Re: manipulating query strings

From: Chan Fook Sheng (chanfooksheng@pacific.net.sg)
Date: Thu May 06 2004 - 22:57:23 EDT

• Next message: a arse: "Re: The Ultimate Toolkit..."
• Previous message: Max: "Re: The Ultimate Toolkit..."
• In reply to: Vel: "manipulating query strings"
• Messages sorted by: [ date ] [ thread ] [ subject ] [ author ] [ attachment ]

hi

if the method is POST, you can't manipulate the url to send the data you
want. You can use Paros (a web apps assesement tool), it can be found at
http://www.proofsecure.com/. it's a free tool that is supported by
donations, it's a great tool!!

fook sheng

Vel wrote:

>Hello Group,
>
>Is there a way to send values to hidden fields ,
>
>i.e Input tags with type=hidden attribute a value from the URL if the action
>attribute on the FORM is ACTION ?
>
>e.g:
>
><FORM form1 ACTION= '/search/search.asp' METHOD=post>
>
><Input type=hidden name=serverName value=www.abc.com>
><Input type=hidden name=serverName value=www.def.com>
>
>
>---------------------------------------------------------------------------
>
>Given the Method is "POST", can I pass values to the Hidden Input fields
>using the URL. i.e URL manipulation ?
>I know I can pass variables in URL to Server side script variables if METHOD
>is "GET".
>
>But how about POST method ?
>
>Thanks.
>
>Kumar.
>
>
>---------------------------------------------------------------------------
>Free trial: Astaro Security Linux -- firewall with Spam/Virus Protection
>
>Protect your network with the comprehensive security solution that
>integrates six applications for ease of use and lower TCO.
>
>Firewall - Virus protection - Spam protection - URL blocking - VPN
>- Wireless security.
>
>Download 30-day evaluation at:
>http://www.securityfocus.com/sponsor/Astaro_pen-test_040219
>----------------------------------------------------------------------------
>
>

------------------------------------------------------------------------------
Ethical Hacking at the InfoSec Institute.

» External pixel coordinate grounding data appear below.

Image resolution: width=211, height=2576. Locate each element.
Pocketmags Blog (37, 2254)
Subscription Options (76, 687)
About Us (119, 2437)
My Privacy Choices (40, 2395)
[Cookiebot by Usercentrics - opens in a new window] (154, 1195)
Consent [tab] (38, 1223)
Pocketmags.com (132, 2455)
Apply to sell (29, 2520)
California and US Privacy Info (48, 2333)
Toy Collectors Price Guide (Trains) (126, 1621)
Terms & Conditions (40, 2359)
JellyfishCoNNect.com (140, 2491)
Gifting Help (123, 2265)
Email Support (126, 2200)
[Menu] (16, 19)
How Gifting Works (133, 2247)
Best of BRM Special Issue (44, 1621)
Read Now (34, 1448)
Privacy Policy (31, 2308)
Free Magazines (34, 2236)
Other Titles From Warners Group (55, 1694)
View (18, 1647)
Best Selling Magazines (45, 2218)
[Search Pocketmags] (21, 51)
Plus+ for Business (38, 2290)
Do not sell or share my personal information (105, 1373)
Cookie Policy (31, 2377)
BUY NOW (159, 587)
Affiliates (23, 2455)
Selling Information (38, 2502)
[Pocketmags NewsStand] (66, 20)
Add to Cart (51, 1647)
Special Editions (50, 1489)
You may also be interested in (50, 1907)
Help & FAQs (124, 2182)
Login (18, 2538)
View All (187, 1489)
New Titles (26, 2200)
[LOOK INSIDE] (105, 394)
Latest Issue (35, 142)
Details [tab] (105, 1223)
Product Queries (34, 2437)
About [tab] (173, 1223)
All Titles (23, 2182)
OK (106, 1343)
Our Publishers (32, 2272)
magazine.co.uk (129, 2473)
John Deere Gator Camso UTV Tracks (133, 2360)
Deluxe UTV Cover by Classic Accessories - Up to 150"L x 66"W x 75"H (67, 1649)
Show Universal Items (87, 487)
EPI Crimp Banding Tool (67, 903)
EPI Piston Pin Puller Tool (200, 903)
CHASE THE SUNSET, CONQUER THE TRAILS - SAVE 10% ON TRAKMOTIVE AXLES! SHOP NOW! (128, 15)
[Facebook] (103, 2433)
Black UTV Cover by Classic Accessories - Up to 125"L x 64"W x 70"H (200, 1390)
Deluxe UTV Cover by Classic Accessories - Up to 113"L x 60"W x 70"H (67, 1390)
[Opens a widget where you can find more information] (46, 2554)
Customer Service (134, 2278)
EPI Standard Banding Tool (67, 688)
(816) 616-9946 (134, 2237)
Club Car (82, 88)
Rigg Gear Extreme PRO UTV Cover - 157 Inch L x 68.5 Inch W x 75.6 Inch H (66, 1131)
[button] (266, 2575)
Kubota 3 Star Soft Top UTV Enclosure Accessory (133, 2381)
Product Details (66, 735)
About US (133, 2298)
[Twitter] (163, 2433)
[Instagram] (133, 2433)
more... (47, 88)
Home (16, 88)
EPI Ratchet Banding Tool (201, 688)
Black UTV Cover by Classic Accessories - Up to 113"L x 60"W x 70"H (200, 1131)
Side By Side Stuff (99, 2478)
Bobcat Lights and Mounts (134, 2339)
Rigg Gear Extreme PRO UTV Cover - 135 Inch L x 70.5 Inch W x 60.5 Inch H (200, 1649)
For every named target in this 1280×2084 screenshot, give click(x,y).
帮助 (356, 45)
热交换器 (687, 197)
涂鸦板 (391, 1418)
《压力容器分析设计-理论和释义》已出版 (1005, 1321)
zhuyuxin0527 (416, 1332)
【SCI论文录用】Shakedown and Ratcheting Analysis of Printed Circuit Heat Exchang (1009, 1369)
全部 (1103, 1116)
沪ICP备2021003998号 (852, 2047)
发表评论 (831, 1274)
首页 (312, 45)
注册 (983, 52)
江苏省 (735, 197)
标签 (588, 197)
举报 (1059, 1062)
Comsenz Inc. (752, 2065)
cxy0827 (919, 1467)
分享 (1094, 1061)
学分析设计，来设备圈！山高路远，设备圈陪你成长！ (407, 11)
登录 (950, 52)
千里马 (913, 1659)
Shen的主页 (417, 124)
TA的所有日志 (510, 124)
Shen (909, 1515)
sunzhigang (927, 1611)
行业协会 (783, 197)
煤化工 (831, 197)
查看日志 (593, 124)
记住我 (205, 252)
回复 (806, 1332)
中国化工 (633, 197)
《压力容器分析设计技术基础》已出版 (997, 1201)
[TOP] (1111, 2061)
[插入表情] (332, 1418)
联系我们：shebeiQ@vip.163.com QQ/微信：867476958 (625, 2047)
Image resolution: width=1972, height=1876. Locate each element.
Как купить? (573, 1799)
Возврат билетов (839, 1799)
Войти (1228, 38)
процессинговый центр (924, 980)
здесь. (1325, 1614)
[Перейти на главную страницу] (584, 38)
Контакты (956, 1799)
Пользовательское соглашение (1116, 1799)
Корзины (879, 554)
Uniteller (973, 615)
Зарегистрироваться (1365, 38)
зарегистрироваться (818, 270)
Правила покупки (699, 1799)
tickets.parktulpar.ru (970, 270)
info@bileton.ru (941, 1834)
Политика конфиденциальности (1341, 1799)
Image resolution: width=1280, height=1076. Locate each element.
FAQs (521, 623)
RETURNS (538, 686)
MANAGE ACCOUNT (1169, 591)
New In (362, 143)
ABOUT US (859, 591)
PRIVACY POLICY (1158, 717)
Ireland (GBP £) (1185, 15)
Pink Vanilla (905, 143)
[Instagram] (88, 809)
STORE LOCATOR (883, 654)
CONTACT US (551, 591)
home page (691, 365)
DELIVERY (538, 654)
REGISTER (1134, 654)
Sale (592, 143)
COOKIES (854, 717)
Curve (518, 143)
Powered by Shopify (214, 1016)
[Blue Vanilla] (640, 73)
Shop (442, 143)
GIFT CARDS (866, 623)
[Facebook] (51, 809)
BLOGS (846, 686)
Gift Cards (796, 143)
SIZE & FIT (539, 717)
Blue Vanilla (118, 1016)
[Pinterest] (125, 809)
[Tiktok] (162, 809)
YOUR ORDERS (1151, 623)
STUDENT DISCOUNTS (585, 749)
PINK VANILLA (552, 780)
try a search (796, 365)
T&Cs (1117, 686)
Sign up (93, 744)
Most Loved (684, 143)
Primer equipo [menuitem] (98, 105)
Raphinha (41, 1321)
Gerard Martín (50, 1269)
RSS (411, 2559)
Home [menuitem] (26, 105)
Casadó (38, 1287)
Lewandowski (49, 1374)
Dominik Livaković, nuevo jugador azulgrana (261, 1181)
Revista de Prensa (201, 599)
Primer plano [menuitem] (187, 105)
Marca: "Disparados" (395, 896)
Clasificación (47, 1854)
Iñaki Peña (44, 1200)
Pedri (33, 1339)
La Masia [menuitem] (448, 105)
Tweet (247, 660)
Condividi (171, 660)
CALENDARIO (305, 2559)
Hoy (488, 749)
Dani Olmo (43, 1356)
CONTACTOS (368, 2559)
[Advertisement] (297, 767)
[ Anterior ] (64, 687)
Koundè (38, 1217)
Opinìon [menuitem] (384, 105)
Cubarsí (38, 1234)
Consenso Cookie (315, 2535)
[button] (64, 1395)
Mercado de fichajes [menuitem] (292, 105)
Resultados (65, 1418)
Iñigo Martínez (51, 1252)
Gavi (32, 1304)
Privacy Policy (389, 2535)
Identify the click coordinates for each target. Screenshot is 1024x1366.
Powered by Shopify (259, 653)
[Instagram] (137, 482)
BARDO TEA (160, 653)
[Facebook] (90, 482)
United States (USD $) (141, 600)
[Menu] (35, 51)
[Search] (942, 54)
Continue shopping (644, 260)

Mention this ad and get $545 off
any course! All of our class sizes are guaranteed to be 10 students or less
to facilitate one-on-one interaction with one of our expert instructors.
Attend a course taught by an expert instructor with years of in-the-field
pen testing experience in our state of the art hacking lab. Master the skills
of an Ethical Hacker to better assess the security of your organization.
Visit us at:
http://www.infosecinstitute.com/courses/ethical_hacking_training.html
-------------------------------------------------------------------------------

• Next message: a arse: "Re: The Ultimate Toolkit..."
• Previous message: Max: "Re: The Ultimate Toolkit..."
• In reply to: Vel: "manipulating query strings"
• Messages sorted by: [ date ] [ thread ] [ subject ] [ author ] [ attachment ]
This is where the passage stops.